» **Set problem**
Please count the lines in the entries below that contain the word "agent" and reply with only the number.

» **Exercise material**
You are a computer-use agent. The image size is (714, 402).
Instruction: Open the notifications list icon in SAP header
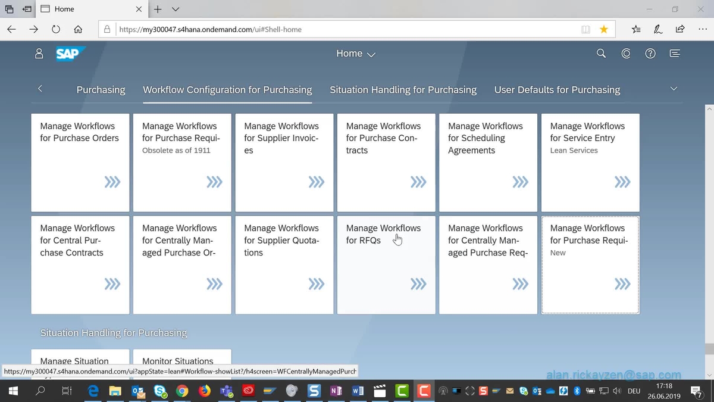(x=675, y=54)
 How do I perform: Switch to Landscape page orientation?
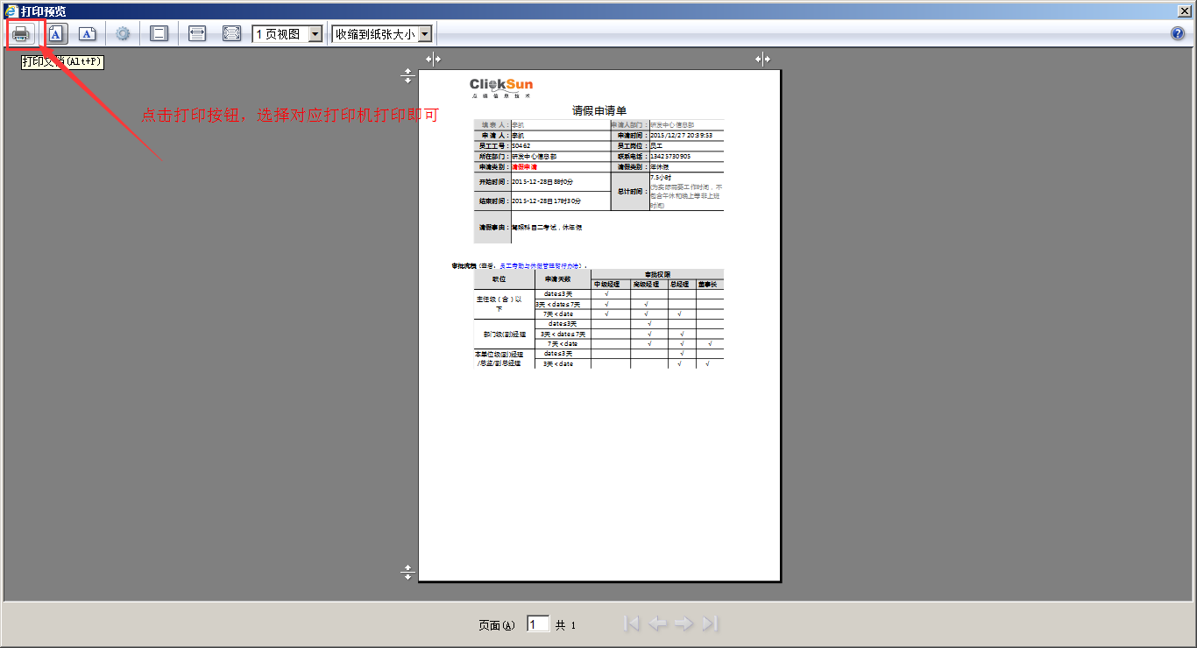tap(87, 34)
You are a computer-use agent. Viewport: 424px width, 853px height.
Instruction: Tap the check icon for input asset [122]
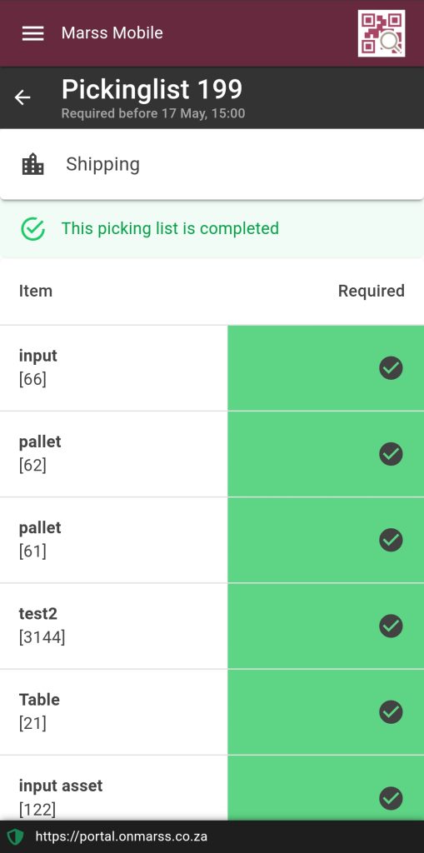[391, 798]
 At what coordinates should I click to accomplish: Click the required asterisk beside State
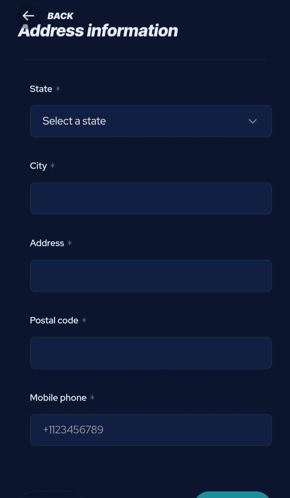click(x=58, y=89)
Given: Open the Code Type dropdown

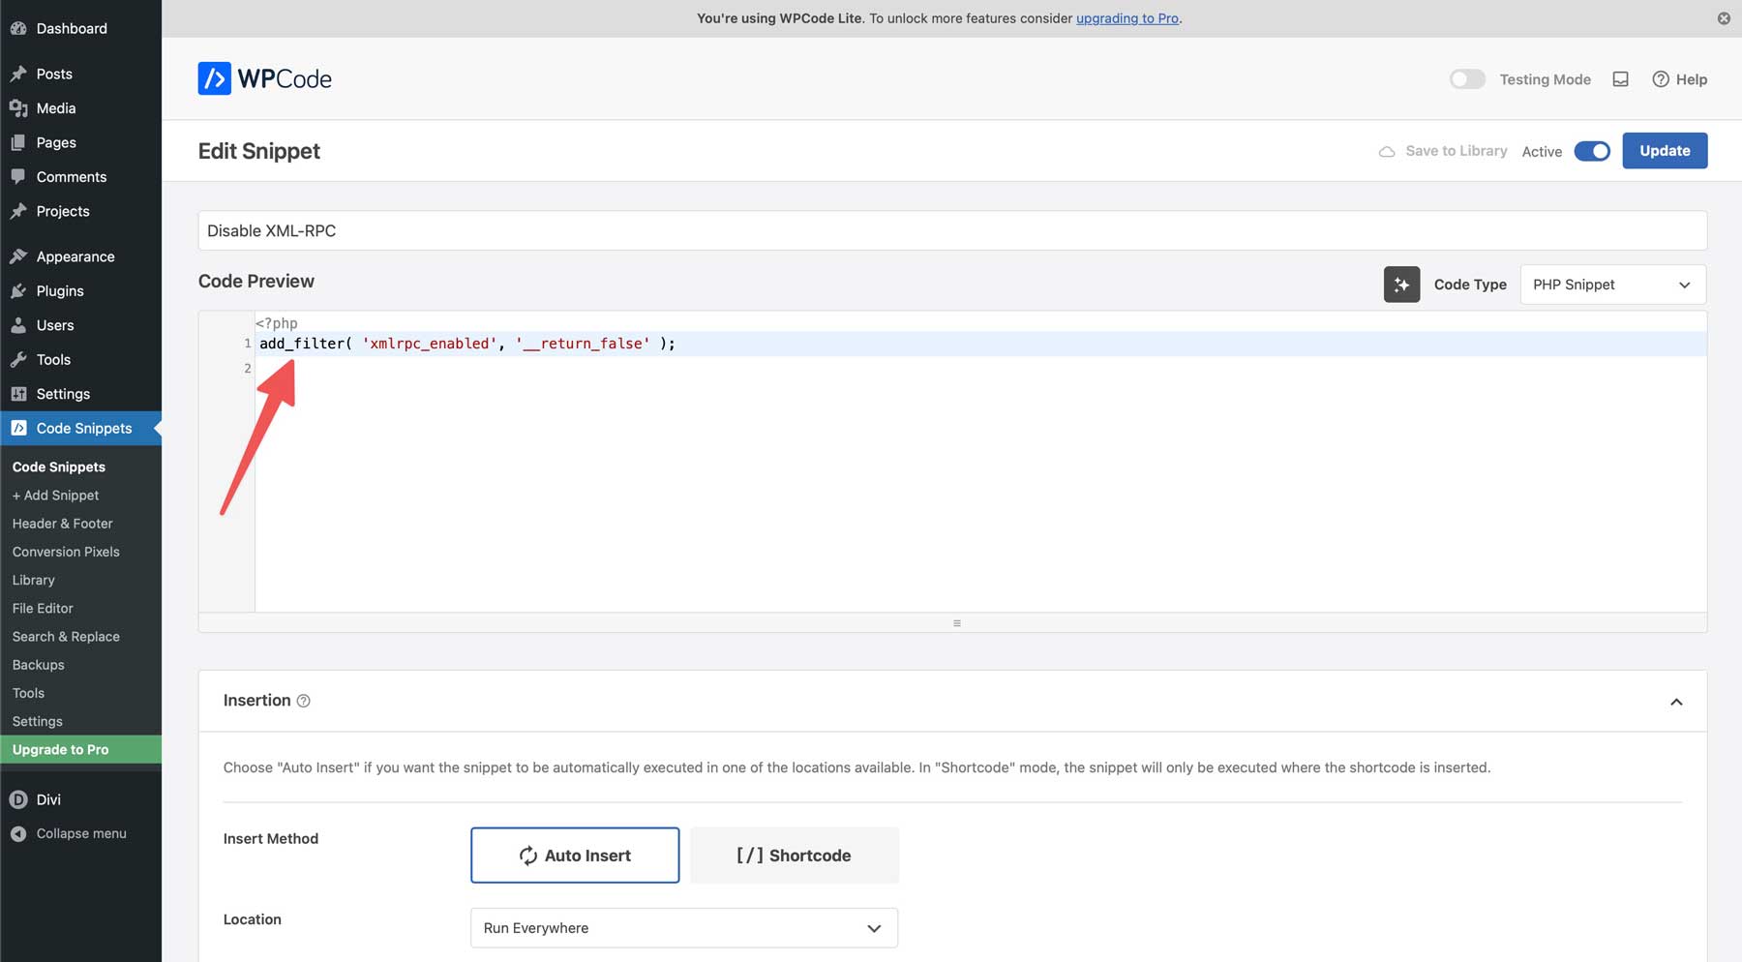Looking at the screenshot, I should 1612,284.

» **Problem solution**
2